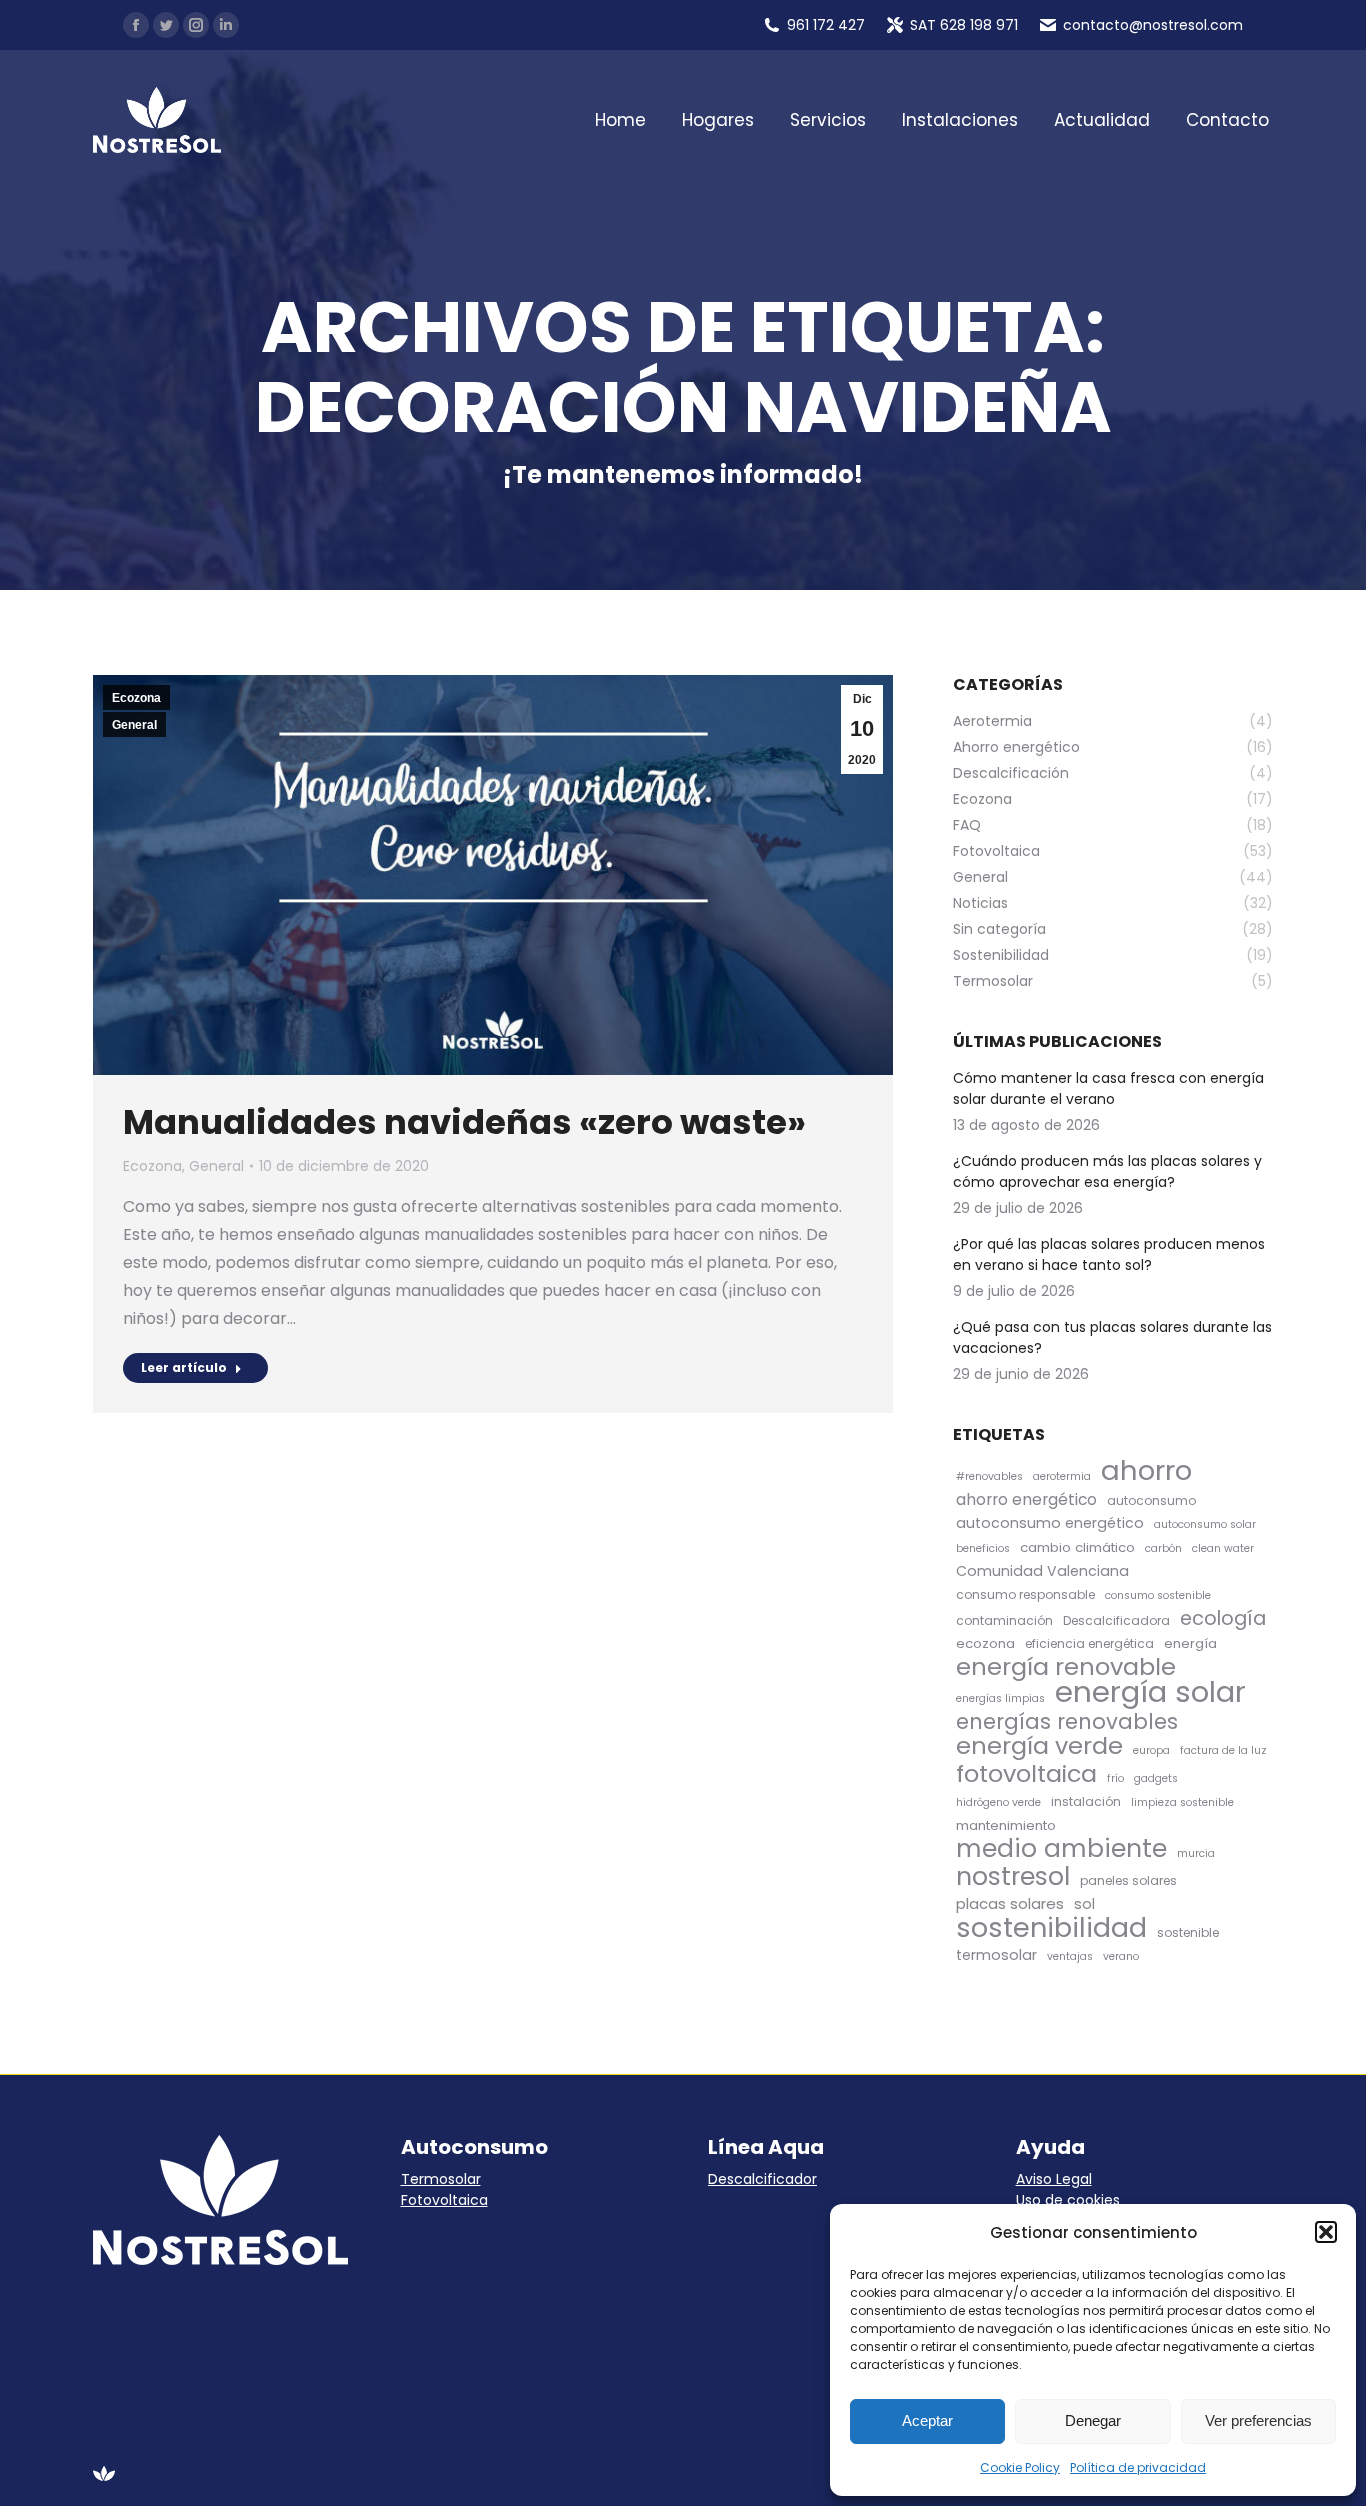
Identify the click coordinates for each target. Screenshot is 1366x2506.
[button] (1326, 2232)
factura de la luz (1223, 1750)
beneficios (983, 1548)
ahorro (1146, 1470)
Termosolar (441, 2179)
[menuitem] (620, 120)
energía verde (1039, 1745)
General (134, 725)
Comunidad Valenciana (1042, 1571)
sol (1084, 1904)
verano (1121, 1956)
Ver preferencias (1258, 2420)
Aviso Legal (1054, 2179)
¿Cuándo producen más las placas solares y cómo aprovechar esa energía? (1107, 1171)
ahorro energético (1026, 1499)
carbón (1163, 1548)
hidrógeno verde (998, 1802)
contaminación (1004, 1620)
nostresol (1013, 1876)
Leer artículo (184, 1367)
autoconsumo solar (1205, 1524)
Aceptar (927, 2420)
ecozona (985, 1643)
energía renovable (1066, 1666)
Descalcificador (762, 2179)
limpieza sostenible (1182, 1802)
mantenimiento (1006, 1825)
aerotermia (1062, 1476)
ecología (1223, 1618)
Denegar (1093, 2420)
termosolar (996, 1955)
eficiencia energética (1089, 1643)
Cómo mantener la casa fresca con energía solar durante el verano (1108, 1088)
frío (1115, 1778)
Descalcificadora (1116, 1620)
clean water (1223, 1548)
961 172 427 (826, 25)
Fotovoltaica (444, 2200)
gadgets (1156, 1778)
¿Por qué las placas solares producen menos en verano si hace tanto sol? (1109, 1254)
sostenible (1188, 1932)
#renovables (989, 1476)
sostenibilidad (1051, 1927)
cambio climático (1077, 1547)
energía (1190, 1643)
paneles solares (1128, 1880)
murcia (1196, 1853)
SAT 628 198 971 (964, 25)
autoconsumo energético (1050, 1523)
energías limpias (1000, 1698)
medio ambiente (1061, 1848)
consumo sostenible (1158, 1595)
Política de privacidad (1138, 2467)
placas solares (1010, 1903)
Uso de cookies (1068, 2200)
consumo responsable (1025, 1594)
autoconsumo (1151, 1500)
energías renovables (1067, 1721)
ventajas (1070, 1956)
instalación (1086, 1801)
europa (1151, 1750)
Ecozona (136, 698)
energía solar (1150, 1691)
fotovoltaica (1026, 1773)
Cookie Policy (1020, 2467)
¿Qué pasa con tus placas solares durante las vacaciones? (1112, 1337)
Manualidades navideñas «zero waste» (464, 1122)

--------

Action item
Everything above from the line containing "paneles solares (1128, 1880)" through the line containing "placas solares (1010, 1903)" must be copied exactly. Nothing outside that range belongs in the answer.

Solution to the problem
paneles solares (1128, 1880)
murcia (1196, 1853)
SAT 628 198 971 (964, 25)
autoconsumo energético (1050, 1523)
energías limpias (1000, 1698)
medio ambiente (1061, 1848)
consumo sostenible (1158, 1595)
Política de privacidad (1138, 2467)
placas solares (1010, 1903)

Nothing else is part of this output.